KV-cache design with non-online training and online inference: Training exploits window parallelism for GPU efficiency; inference uses KV cache to guarantee causality and constant time. This training–inference decoupling pattern is transferable to any video understanding task requiring online deployment.
Indirect regularization via camera smoothing: Rather than imposing motion priors directly on human motion (which would constrain extreme actions), the method smooths the SLAM camera trajectory so that the global transformation is naturally smooth — an elegant solution that avoids the poor generalization of motion priors.
Decoupling local motion and global localization into two expert branches: This avoids the local motion accuracy degradation seen in end-to-end methods such as Human3R, where training data imbalance (4D scene data >> human data) limits precision.
Formal four-criterion definition: The requirements for online HMR are systematically formalized along four dimensions — causality, faithfulness, consistency, and efficiency — providing a clear evaluation framework for future work.
Frequency-domain jitter metric: STFT-based spectral analysis better reflects human perceptual sensitivity to motion jitter compared to conventional Accel/Jitter metrics.

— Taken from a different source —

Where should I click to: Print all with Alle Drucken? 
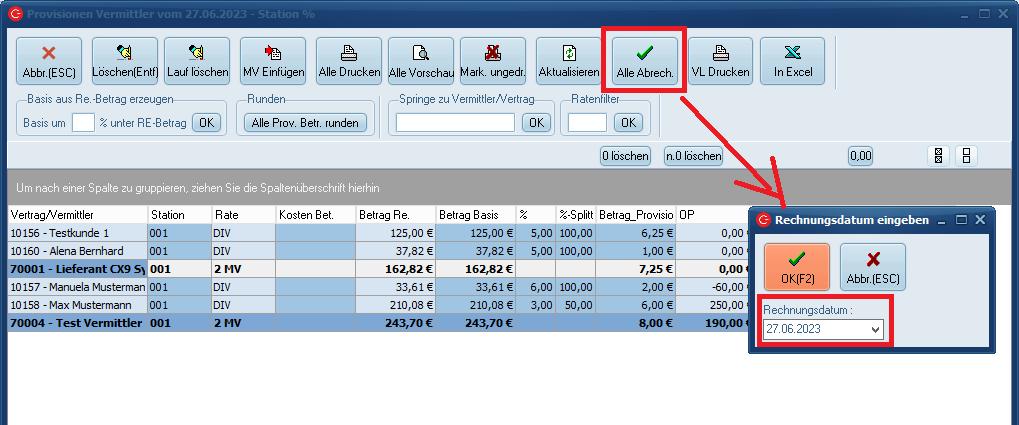[349, 62]
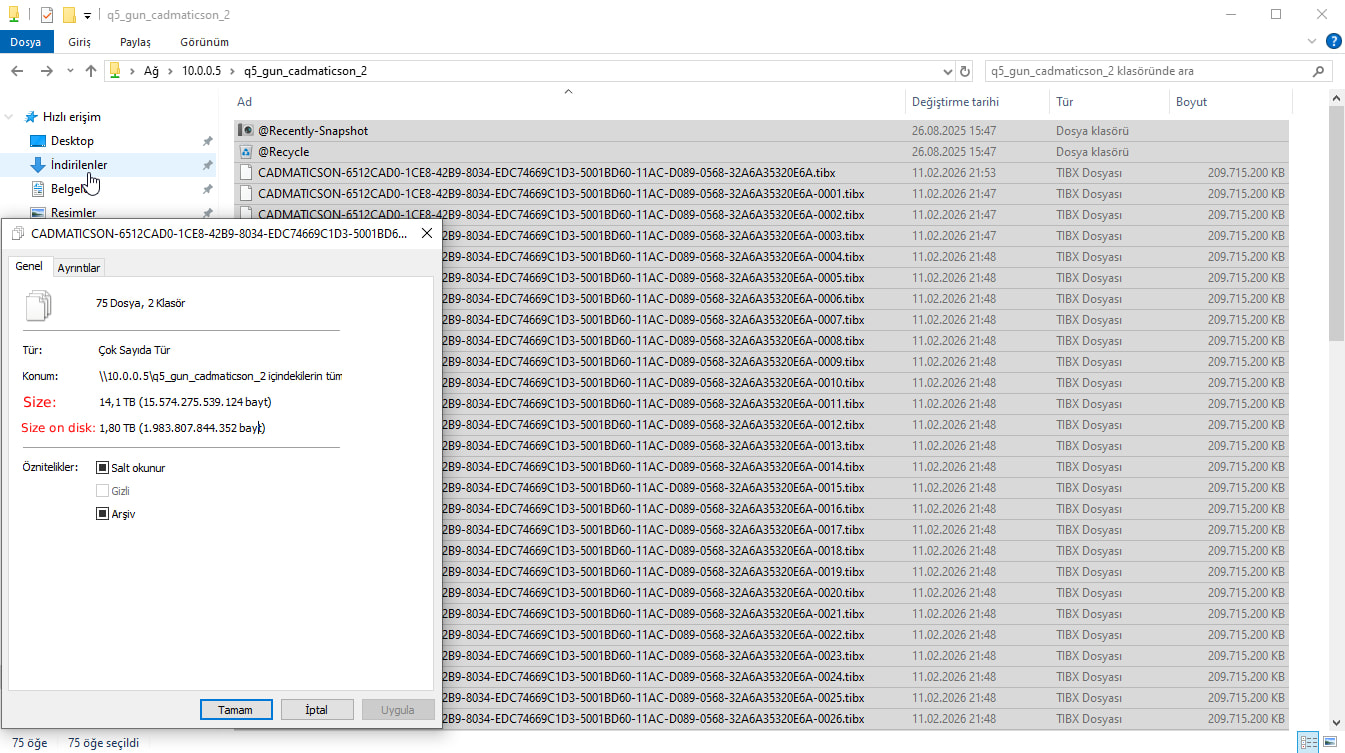The height and width of the screenshot is (753, 1345).
Task: Click search magnifier icon in search box
Action: click(x=1320, y=71)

Limitations & Future Work¶

World-space accuracy still lags behind offline methods: WA-MPJPE of 93.5 vs. TRAM 76.4 / PHMR 71.0; metric scale recovery remains the bottleneck.
Scale drift: Elevated W-MPJPE indicates that scale is insufficiently stable in later frames of incremental estimation, potentially accumulating error over long sequences.
Manual hyperparameter tuning for EMA: Parameters \(\alpha\), \(B\), and \(\lambda_{\text{clamp}}\) are sensitive to motion type; extreme motions may be over-smoothed.
Assumes continuous viewpoint: Cannot handle abrupt shot cuts or multi-camera input.
Dependency on external models: SAM2 (segmentation) + MoGe-V2 (depth) + MASt3R-SLAM (trajectory) increase overall system complexity.
Multi-person scenarios not systematically evaluated: Although multi-person visualizations are shown, no quantitative evaluation is provided.
Community acceptance of the frequency-domain metric remains to be validated.

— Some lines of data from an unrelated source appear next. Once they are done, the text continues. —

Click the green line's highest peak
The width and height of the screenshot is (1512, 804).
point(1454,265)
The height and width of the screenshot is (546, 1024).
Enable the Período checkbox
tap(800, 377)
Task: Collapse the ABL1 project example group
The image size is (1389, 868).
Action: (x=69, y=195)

vs. TRAM: Both adopt a two-branch architecture, but TRAM uses globally optimized SLAM and is offline. OnlineHMR replaces this with incremental SLAM + EMA, trading a modest accuracy drop (WA-MPJPE +17.1) for ~400× latency reduction.
vs. Human3R: End-to-end online reconstruction based on implicit constraints from CUT3R. Local motion is jittery and inaccurate. After decoupling, OnlineHMR achieves higher local accuracy (PA-MPJPE 46.0 vs. 48.5) and better global performance (WA-MPJPE 93.5 vs. 112.2).
vs. WHAM: Camera-space estimation is online, but global localization is offline (DPVO uses future frames to correct past camera poses). OnlineHMR is the first system to achieve fully online processing end-to-end.

Rating¶

Novelty: ⭐⭐⭐⭐ — First global HMR system to rigorously satisfy all four online criteria; KV-cache online design and indirect smoothing strategy are novel.
Experimental Thoroughness: ⭐⭐⭐⭐ — Standard benchmarks, in-the-wild videos, efficiency analysis, and comprehensive ablations.
Writing Quality: ⭐⭐⭐⭐ — Problem definition is clear (four criteria); system design is well-structured; motivation-to-solution mapping is explicit.
Value: ⭐⭐⭐⭐ — Direct engineering value for real-time applications such as AR/VR and robotic perception-action loops.